Democratic Intelligence
In an
educational and social system dominated by an economic and political oligarchy,
intelligence an individual quality. We
celebrate ‘smart’ people and reward them materially and monetarily for their
knowledge and ability. We identify
‘good’ schools where all the smart people go and give tests and rankings to be
sure only the ‘best and brightest’ make it in (with all the legacy students who
just bought their way in). We’ve become
so accustomed to thinking of intelligence this way that it seems almost
heretical to suggest that intelligence is not an individual quality. There are people who have higher aptitude for
some kinds of intellectual work, but intelligence is a social and cultural
phenomenon, not an abstract ability or quality.
Intelligence
is culturally bound in several ways. Not
all cultures or sub-cultures cultivate or value the same traits and
knowledge. Cultures often restrict
intelligence to certain classes or institutions, and cultures have different
ways of identifying and rewarding intelligence.
Finally, every culture has an idea of what they expect intelligence to
produce. In our culture we are obsessed
with ranking intelligence, of limiting the voices and perspectives that can
participate in decision making and dialog.
We identify valedictorians, as if the grades people receive somehow
entitle them to greater status and credibility, even though valedictorians are
often not the ‘smartest’ people in the class.
These rankings, of both individuals and schools, are there to protect
the privileges of the elite. Sure, every
now and then some savant makes it through the maze and gets anointed as elite,
but by and large where you start out is where you finish. As Evan Watkins once said, “school is pretty
much a place where you go to learn your place.”
In a
limited and oligarchic democracy such as ours, treating intelligence this way
maintains the stability of the oligarchy and the institutions that sustain
them. If it works, everyone else follows
their lead and we all feel better. But
when that ‘lead’ is into a war in Southeast Asia or a catastrophic banking
collapse, cracks start to emerge. When
information technology makes information ubiquitous, even if a lot of it is bad
information, elites have a much harder time controlling the narrative. And when the groups outside of the elite,
driven by cultural, economic, religious or ethnic issues start ignoring the
message, trouble is on the way. In a
radical democracy intelligence has to have a wider and more varied bandwidth
than we are used to producing or validating.
It
doesn’t matter who is ‘right’ if there is no cultural protocol for agreeing who
gets to say what is right. Science on
climate change will not change the minds of religious dissenters, and Trump
breaking another law will not convince his supporters to impeach him. The problem with isolating intelligence by
individual, institution or class is that those who are not allowed in will
never accept the results. Radical
democracy is a relational ecology. As
such, it demands that the relational elements of producing knowledge and
intelligence be part of the process.
There are always relational elements to the production of knowledge, but
in a democracy run by elites those relationships are discounted and
hidden. In a radical democracy they have
to be put on the table.
Democratic
intelligence is something we create together, and because we create it together
it has credence across the divides that disrupt elite knowledge. It doesn’t matter if you know the right
answer if there is no one who listens to you or believes you. Dewey’s idea of inquiry is grounded in the
practice of deciding together what we need to know and how we’re going to know
it. It means overcoming the barriers of
confidence and credibility that separate us in our current system. It requires all the ways of knowing we
currently practice, but it also requires relational aptitude that we don’t pay
much attention to.
It
requires generosity. We have to listen
to people we might not want to listen to, who might not initially have much to
offer, but unless they are validated they remain outside the inquiry. Generosity is a means of inclusion. It also means we have to take others’

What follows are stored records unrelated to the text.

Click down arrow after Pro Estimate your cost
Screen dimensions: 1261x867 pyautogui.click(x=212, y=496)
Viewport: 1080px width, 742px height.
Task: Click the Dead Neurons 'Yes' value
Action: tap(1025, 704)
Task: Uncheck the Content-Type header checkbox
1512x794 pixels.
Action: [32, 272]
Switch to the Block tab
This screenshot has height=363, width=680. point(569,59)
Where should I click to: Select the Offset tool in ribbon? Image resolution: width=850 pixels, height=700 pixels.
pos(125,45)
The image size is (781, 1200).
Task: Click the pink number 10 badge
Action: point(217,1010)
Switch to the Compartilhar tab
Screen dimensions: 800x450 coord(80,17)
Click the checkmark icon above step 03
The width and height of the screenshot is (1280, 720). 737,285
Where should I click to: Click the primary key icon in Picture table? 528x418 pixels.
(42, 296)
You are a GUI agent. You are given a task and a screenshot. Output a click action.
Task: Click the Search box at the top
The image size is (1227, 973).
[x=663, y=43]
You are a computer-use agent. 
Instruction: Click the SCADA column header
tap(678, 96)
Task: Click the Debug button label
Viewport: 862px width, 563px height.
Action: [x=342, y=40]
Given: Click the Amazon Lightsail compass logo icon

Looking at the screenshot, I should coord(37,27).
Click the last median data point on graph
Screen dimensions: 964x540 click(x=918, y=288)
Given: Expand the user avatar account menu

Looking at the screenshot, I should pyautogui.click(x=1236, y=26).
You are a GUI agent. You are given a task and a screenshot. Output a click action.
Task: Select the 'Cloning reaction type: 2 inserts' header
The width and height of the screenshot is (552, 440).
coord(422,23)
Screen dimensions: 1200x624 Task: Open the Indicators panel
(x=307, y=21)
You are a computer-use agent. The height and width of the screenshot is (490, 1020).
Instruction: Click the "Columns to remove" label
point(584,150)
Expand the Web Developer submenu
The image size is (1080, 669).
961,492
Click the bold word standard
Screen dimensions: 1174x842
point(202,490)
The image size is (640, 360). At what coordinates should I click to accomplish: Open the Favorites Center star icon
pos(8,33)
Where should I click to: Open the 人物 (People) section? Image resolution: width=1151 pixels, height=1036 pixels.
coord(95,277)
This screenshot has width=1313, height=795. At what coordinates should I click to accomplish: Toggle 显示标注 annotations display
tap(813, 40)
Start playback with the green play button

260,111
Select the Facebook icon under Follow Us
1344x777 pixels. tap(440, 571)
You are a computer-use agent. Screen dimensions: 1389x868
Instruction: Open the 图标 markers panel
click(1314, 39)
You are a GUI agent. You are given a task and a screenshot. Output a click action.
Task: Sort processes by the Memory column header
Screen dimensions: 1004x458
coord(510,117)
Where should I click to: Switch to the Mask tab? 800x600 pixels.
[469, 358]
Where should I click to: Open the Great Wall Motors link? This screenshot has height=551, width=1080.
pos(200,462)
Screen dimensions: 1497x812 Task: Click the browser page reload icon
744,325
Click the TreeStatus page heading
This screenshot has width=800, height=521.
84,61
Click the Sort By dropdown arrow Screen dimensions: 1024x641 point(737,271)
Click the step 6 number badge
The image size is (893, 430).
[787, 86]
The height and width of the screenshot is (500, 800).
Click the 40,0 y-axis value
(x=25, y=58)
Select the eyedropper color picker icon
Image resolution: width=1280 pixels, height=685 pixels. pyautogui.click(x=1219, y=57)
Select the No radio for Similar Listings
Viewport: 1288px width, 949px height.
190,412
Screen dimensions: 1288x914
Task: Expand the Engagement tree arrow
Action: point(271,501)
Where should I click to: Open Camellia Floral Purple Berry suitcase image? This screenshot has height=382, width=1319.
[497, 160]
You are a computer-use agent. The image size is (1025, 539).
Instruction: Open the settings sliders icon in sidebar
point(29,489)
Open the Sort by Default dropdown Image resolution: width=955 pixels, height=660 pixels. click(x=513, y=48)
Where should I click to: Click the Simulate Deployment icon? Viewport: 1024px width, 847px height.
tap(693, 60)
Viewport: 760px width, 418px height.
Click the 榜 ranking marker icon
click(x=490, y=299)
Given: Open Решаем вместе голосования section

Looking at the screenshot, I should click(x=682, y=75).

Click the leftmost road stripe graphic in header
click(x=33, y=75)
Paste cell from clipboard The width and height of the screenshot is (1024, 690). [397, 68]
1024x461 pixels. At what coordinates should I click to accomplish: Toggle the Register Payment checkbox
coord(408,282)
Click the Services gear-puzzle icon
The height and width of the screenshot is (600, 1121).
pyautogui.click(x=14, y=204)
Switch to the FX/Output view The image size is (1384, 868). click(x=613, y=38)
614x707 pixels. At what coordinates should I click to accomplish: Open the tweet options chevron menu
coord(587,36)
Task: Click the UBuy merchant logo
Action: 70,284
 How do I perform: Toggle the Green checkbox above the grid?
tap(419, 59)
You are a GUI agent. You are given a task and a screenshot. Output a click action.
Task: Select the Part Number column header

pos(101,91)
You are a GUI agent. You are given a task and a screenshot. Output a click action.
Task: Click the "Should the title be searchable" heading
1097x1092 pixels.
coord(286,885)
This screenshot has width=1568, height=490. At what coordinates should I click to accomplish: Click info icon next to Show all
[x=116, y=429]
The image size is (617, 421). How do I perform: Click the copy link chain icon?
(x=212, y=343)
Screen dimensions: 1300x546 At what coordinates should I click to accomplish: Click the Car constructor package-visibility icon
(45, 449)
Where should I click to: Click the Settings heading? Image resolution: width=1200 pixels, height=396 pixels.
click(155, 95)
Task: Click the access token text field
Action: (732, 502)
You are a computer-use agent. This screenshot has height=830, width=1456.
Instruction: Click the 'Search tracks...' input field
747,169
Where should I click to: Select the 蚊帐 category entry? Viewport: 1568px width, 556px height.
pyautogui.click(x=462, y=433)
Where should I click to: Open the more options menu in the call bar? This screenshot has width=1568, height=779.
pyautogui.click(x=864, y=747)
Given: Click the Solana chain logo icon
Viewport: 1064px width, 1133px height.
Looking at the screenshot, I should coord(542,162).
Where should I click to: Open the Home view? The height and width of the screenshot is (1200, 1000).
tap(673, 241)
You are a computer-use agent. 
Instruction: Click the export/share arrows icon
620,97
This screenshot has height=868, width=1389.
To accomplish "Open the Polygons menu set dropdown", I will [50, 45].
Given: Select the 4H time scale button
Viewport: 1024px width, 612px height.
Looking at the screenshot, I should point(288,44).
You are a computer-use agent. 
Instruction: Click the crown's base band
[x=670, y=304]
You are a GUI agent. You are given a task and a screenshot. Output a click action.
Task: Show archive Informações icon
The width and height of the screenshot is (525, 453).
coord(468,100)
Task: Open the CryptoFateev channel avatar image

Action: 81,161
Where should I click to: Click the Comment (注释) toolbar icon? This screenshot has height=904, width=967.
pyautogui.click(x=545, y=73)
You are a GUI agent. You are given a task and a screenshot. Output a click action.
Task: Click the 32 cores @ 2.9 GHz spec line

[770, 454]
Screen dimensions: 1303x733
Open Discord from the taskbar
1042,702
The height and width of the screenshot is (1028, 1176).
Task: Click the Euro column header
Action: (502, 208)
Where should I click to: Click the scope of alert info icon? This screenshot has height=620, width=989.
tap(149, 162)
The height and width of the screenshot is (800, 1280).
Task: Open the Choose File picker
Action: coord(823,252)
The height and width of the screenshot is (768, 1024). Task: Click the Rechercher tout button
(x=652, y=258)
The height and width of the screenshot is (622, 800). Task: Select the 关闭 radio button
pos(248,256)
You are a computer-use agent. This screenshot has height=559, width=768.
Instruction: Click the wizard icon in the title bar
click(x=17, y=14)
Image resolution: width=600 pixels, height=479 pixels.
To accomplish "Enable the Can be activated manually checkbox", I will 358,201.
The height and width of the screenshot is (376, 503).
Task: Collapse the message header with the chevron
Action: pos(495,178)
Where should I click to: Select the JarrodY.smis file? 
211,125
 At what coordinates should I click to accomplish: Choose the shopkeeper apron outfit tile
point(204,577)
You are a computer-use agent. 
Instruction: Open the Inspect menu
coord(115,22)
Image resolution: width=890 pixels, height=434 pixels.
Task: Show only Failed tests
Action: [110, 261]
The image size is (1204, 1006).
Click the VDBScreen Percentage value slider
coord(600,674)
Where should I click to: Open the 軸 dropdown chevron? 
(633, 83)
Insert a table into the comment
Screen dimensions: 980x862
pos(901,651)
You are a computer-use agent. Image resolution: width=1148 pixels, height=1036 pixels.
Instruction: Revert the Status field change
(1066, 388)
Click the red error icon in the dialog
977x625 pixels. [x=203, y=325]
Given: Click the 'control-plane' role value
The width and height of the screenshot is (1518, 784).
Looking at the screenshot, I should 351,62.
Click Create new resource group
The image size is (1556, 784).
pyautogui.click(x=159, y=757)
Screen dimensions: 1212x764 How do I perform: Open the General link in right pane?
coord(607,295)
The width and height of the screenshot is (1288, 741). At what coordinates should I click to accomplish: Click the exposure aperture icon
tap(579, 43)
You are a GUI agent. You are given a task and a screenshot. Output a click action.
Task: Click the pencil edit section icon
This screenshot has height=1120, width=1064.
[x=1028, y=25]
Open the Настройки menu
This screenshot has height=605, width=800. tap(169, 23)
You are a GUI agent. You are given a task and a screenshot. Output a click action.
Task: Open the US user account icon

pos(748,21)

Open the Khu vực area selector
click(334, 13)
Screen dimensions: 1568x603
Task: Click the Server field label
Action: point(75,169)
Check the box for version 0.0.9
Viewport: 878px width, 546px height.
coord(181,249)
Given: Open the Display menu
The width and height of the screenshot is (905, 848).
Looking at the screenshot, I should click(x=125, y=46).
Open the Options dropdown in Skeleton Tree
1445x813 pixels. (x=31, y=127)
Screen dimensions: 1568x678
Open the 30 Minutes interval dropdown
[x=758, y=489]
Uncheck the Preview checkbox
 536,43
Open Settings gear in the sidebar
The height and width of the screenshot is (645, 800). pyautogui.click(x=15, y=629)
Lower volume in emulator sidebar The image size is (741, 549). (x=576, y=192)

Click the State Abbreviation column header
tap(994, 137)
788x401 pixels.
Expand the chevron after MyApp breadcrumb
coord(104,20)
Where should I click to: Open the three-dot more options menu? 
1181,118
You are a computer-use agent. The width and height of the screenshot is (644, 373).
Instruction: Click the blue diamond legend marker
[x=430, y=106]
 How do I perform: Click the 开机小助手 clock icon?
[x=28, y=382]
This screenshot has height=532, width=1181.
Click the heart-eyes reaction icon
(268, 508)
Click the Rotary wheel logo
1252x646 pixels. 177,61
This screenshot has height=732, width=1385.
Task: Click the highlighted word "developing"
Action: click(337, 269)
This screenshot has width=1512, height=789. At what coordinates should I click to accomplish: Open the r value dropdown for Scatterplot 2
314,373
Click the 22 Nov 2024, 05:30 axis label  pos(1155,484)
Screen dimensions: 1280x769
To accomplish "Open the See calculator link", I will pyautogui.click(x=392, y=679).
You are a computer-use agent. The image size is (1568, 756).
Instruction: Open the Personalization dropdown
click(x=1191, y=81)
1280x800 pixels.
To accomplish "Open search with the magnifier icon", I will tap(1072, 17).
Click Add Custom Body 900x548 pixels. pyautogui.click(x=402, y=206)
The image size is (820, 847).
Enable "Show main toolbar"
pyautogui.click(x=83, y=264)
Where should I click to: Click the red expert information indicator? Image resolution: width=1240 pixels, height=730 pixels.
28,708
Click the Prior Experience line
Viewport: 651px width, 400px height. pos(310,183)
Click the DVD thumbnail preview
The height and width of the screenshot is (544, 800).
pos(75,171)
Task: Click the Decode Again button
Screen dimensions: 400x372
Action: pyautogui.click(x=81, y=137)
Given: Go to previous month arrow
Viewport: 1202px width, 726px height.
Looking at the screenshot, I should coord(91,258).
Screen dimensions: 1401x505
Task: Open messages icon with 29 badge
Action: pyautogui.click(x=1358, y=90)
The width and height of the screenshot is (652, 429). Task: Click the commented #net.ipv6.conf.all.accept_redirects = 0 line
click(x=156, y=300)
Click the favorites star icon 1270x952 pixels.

objections and perceptions seriously.
The point is not whether they are right or wrong; the point is that they
are real barriers to communication. We
often read and listen as a sorting mechanism, to decide who gets included and
who doesn’t. Generosity demands we
listen to understand not just what is being said but why.
Radical
democracy requires creativity and pattern recognition, the ability to recast
and rearrange what people say so that we can all see the relationships. Most people have trouble seeing the limits
and implications of what they believe.
All of us have this problem occasionally. Creativity lets us all get out of the
limitations we bring to our perspectives or standpoints and see something from
a new vantage point. It helps us figure
out what the larger consequences and possibilities of the situation might
be. When we create together we own it
together and we defend it together.
Democratic
intelligence is pragmatic philosophy in action.
It is the rewriting of the horizons of our possibilities and beliefs as
a shared experience. We all know
something valuable. We all have blind
spots and holes in what we know. A
radical democracy recognizes that our value is not determined by consensus but
by contribution, conflict and resolution.
Intelligence only matters if it produces intelligent action. Intelligent is only possible if the people
are invested in the process. We grew up
with a story about who we are and what we can do. That story has been in tatters for awhile
now. It’s time to tell a new story. A story with multiple layers and levels of
meaning. A story of wider participation,
and one that values a variety of roles.
It is a story of a democratic intelligence.